When buying drum heads, I know that you need to buy heads to be the batters and heads to be the reasonant ones. But do they need to be "resonant drum heads" or can they just be regular ones? I mean, could I use the heads in this link as resonant drum heads?:

http://www.samash.com/catalog/showitem.a...


Answers: Hi, I'm new to the whole drumming scene, so please bare with me.

When buying drum heads, I know that you need to buy heads to be the batters and heads to be the reasonant ones. But do they need to be "resonant drum heads" or can they just be regular ones? I mean, could I use the heads in this link as resonant drum heads?:

http://www.samash.com/catalog/showitem.a...

Generally, bottom heads are thinner, and arguably more resonant.
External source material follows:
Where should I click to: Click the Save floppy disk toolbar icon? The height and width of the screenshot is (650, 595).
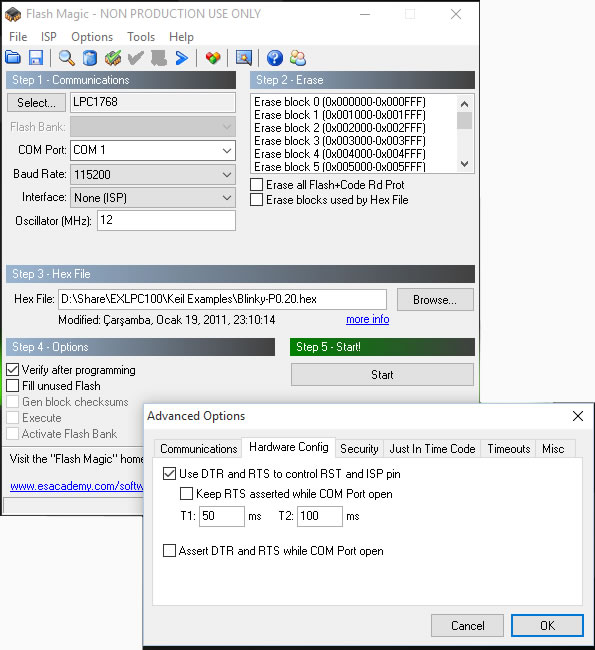pyautogui.click(x=36, y=58)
You want "sympathetic vibration" (other sound) to cause them to resonate - a thinner head will start to vibrate more easily from "sympathetic vibration" than a thicker head. The term "batter head" is because it's the head you "beat" on (bat/batter/beat - same word origins) and it's always a little thicker. While a thin head would resonate more freely, it would also break more easily.

The only drum that HAS to have a bottom head, though, is a snare drum. That head is, by the way, called the "snare head" - often confusing since it's on the bottom of a snare drum - the top is still called the batter head. The "snare head" is called that because the wires or strings that run across it are called the "snares" - and are where "snare drum" gets its name.

Experiment with and without bottom heads - it's a matter of taste and environment which set-up you use.

In reference to your link - coated heads are usually for batter heads - it helps prolong the life of the head. I think you'd find all of those in the link are batter heads - the one for snare drum doesn't say "snare head" but rather "snare drum head"

Technically you could use a thicker head on the bottom, but it will alter your sound a good bit - sound will be darker, muted, and less responsive. On a snare drum, you can use a batter head in a pinch on bottom, but you'll lose almost all of your "snare" sound. If you're a really heavy player, might not be as noticable as if you're a light jazz player. But if you're a heavy player, consider going without bottom heads on all but snare.

BTW - Evans and Remo - both good brands of heads, in general. Lots of brands out there. Search on Yahoo for Steve Weiss Music, Lone Star Percussion, and/or Explorers Percussion - all three have huge mail order operations and specialize in percussion.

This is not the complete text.